Xerox will separate into two companies, a $11 billion document technology company and a $7 billion business services company, the office equipment maker announced Friday. The transaction into two independent publicly-traded companies is expected to be complete by the end of the year. Xerox also announced a three-year restructuring program expected to save $2.4 billion. These “significant actions … define the next chapter of our company,” said Chairman and CEO Ursula Burns in a conference call Friday morning from Xerox’s headquarters in Norwalk, Conn.
Separating the current company into one devoted to printers and copiers and another focused on systems to handle corporate transactions and payments will allow each to execute their distinct strategies — and represent better investments separately than the current Xerox, she said. Billionaire investor Carl Icahn will have a continuing part to play in the separation. He will name three members to the board of the business services company and can also select someone to observe and advise the search for a CEO of that company. “We applaud Ursula Burns and Xerox’s Board of Directors for recognizing the importance of separating Xerox into two publicly-traded companies,” Icahn said in a statement included in the announcement.

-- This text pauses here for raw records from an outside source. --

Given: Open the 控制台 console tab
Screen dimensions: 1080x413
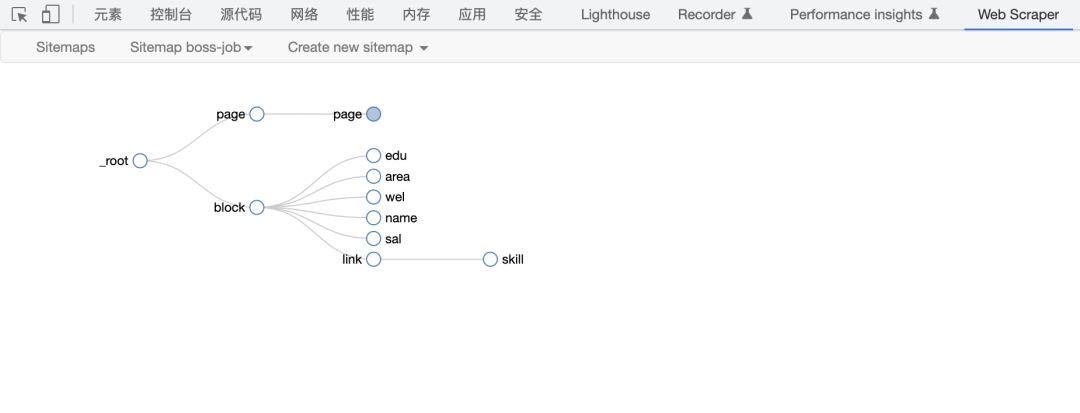Looking at the screenshot, I should tap(171, 15).
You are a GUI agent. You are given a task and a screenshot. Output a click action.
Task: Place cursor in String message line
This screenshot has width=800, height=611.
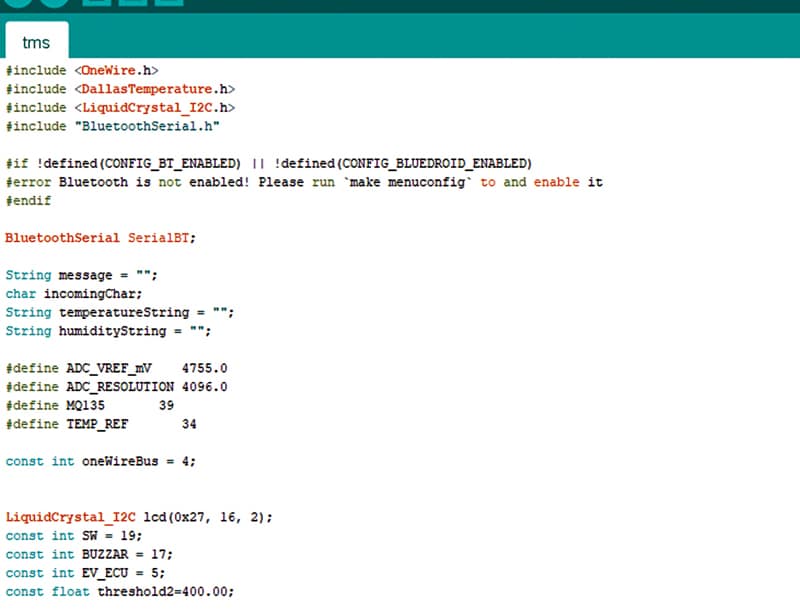tap(82, 275)
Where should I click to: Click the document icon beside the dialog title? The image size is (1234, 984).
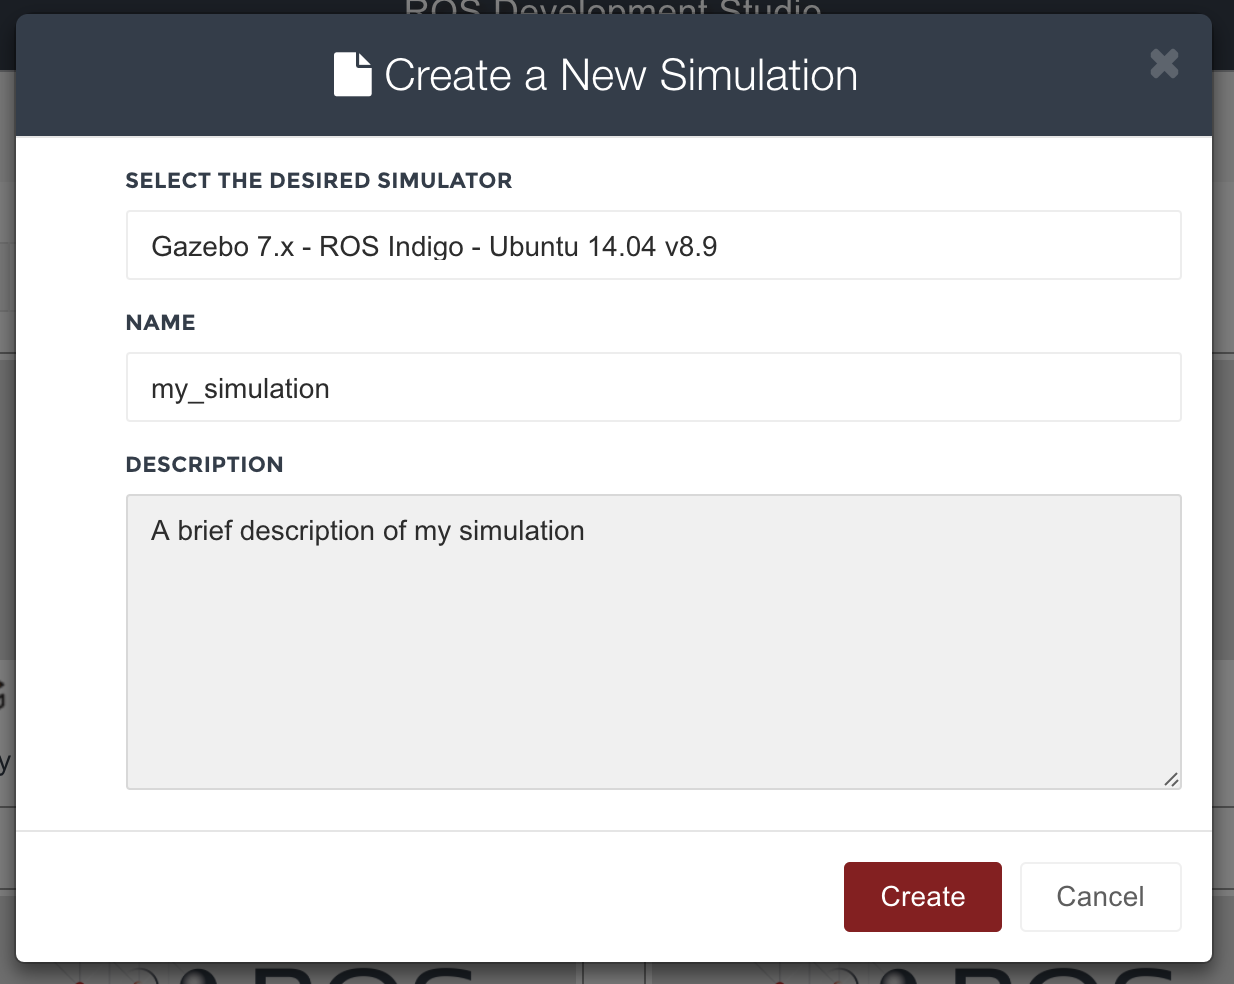(x=352, y=75)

The move comes more than 70 years after the Rochester, N.Y.-based Haloid Co., the company that would eventually become Xerox, acquired the rights for xerography, or photocopying, from Chester Carlson. The company brought the Xerox 941 to market in 1959 and changed its name to Xerox two years later.

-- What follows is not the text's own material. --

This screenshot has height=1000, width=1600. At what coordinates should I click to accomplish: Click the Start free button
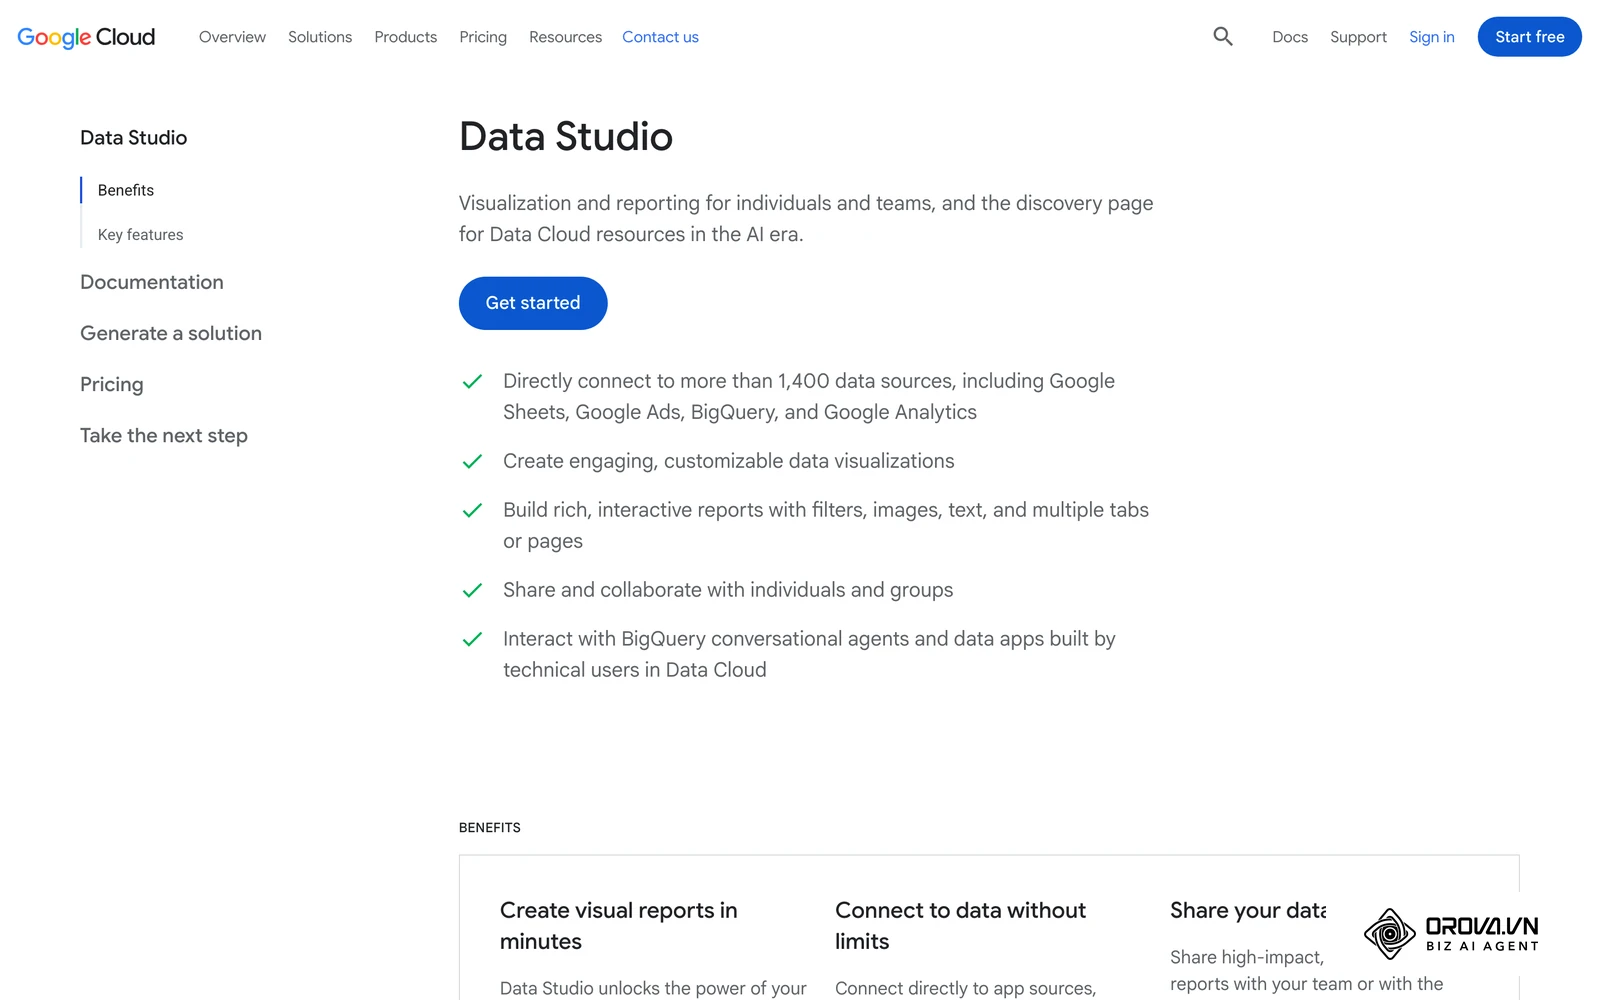pos(1530,37)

Xerox’s star rose in the Seventies as it battled IBM and Kodak for dominance in the copier business. Revenue in 1996 hit $17.4 billion, not far from last year’s revenue. But the company missed some opportunities that would come back to haunt it. Its own Palo Alto (Calif.) Research Center would develop what would become the personal computer, the PC desktop graphic interface and the Ethernet standard, but other innovators such as Apple’s Steve Jobs would make those mass market products.